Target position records
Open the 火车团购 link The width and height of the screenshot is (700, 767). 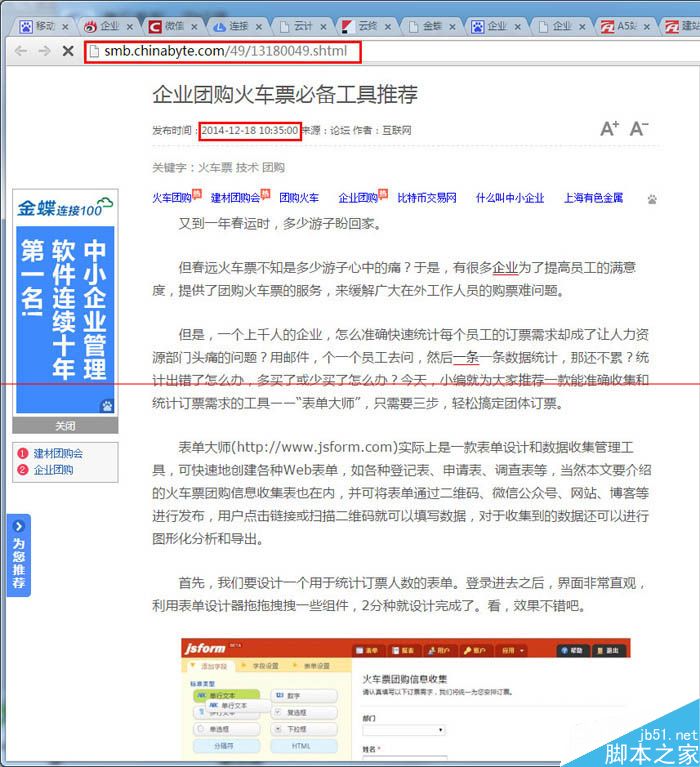[171, 198]
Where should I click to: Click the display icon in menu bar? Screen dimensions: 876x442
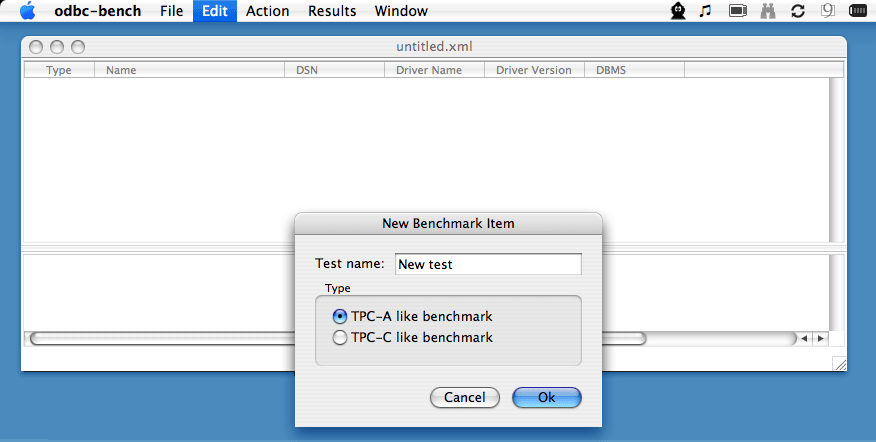click(738, 11)
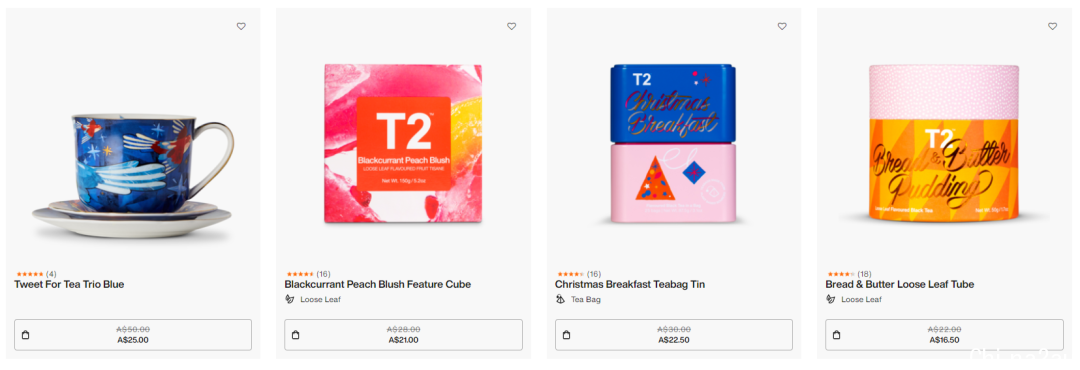Toggle heart icon on Bread & Butter tube
Image resolution: width=1080 pixels, height=370 pixels.
[1052, 26]
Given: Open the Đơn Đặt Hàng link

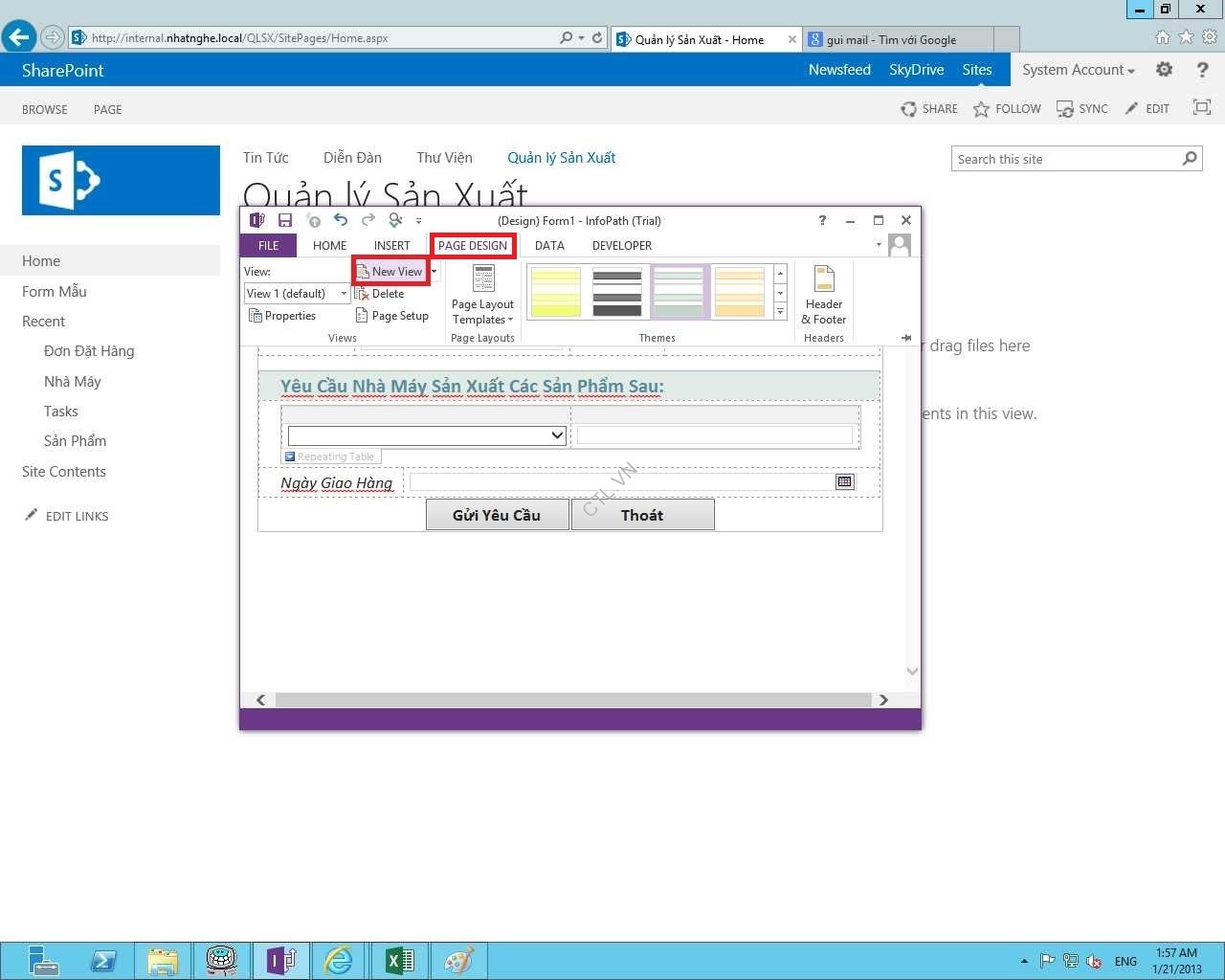Looking at the screenshot, I should [x=89, y=351].
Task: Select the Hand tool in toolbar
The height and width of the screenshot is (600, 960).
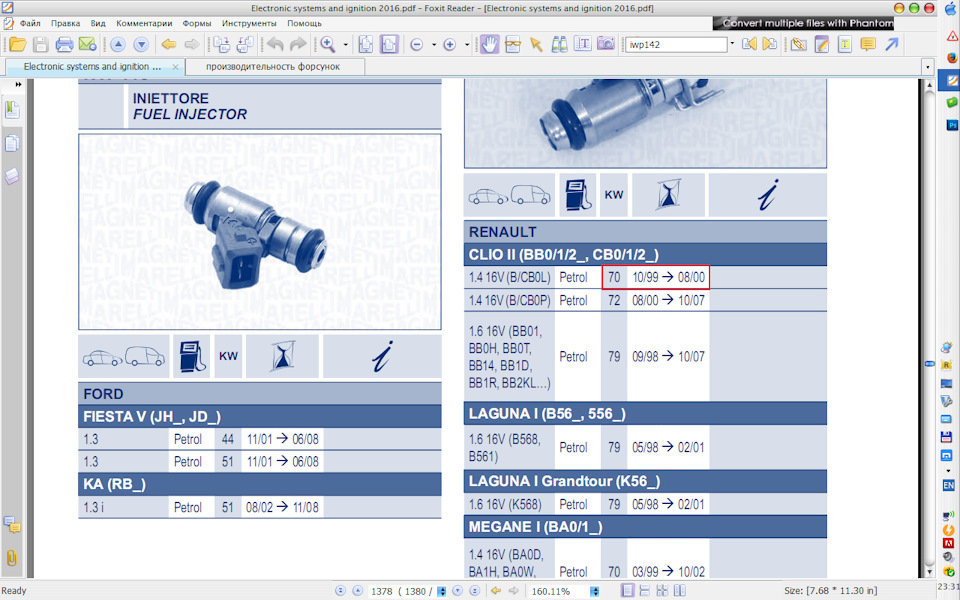Action: (x=489, y=45)
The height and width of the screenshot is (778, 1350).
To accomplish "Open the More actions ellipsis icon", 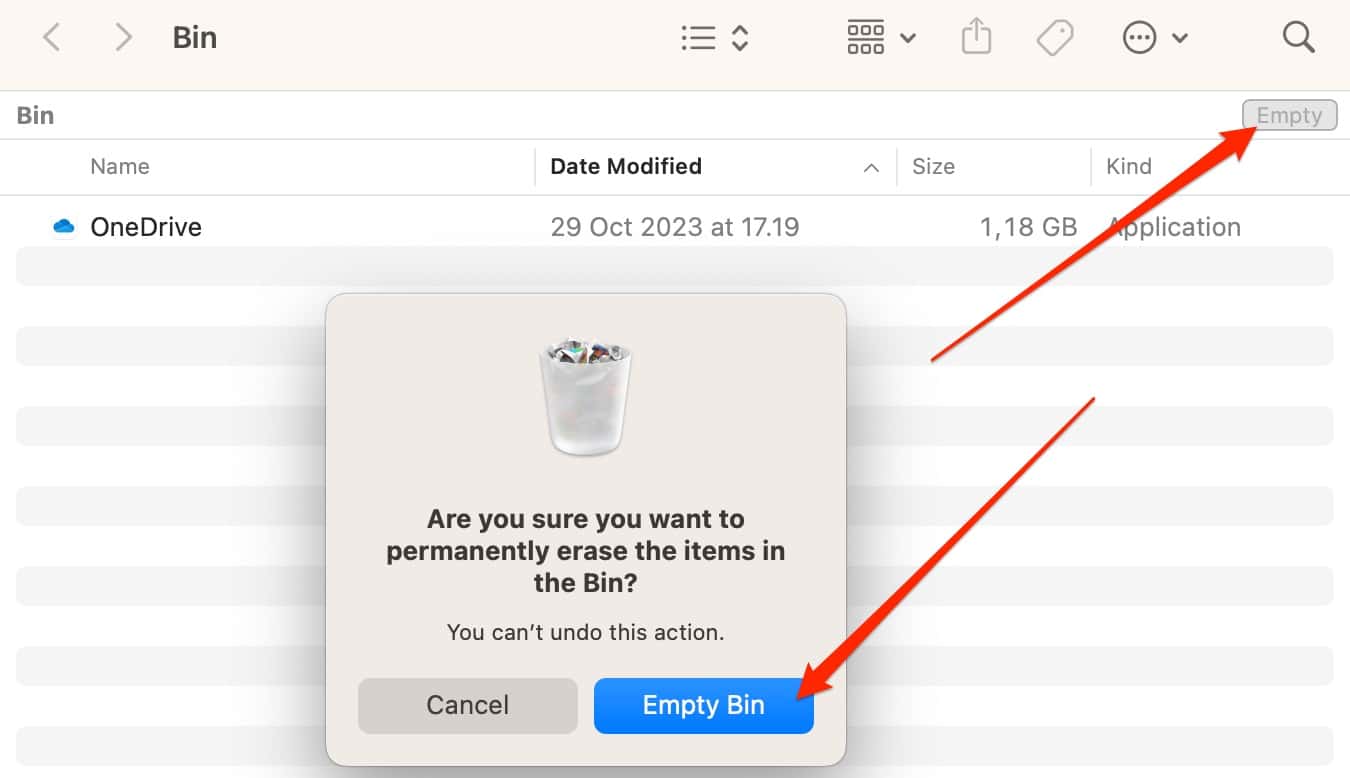I will pos(1139,38).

▶ _Stated goal_
Rewrite the data starting at the line containing "Given: Open the Đơn Đặt Hàng link" and ending at the line containing "Action: (x=489, y=45)", with "Hand tool" swapped for "Move tool" and nothing else changed. Leave out the pictures.

▶ _Finished answer_
Given: Open the Đơn Đặt Hàng link

Looking at the screenshot, I should [x=89, y=351].
Task: Select the Move tool in toolbar
The height and width of the screenshot is (600, 960).
Action: (x=489, y=45)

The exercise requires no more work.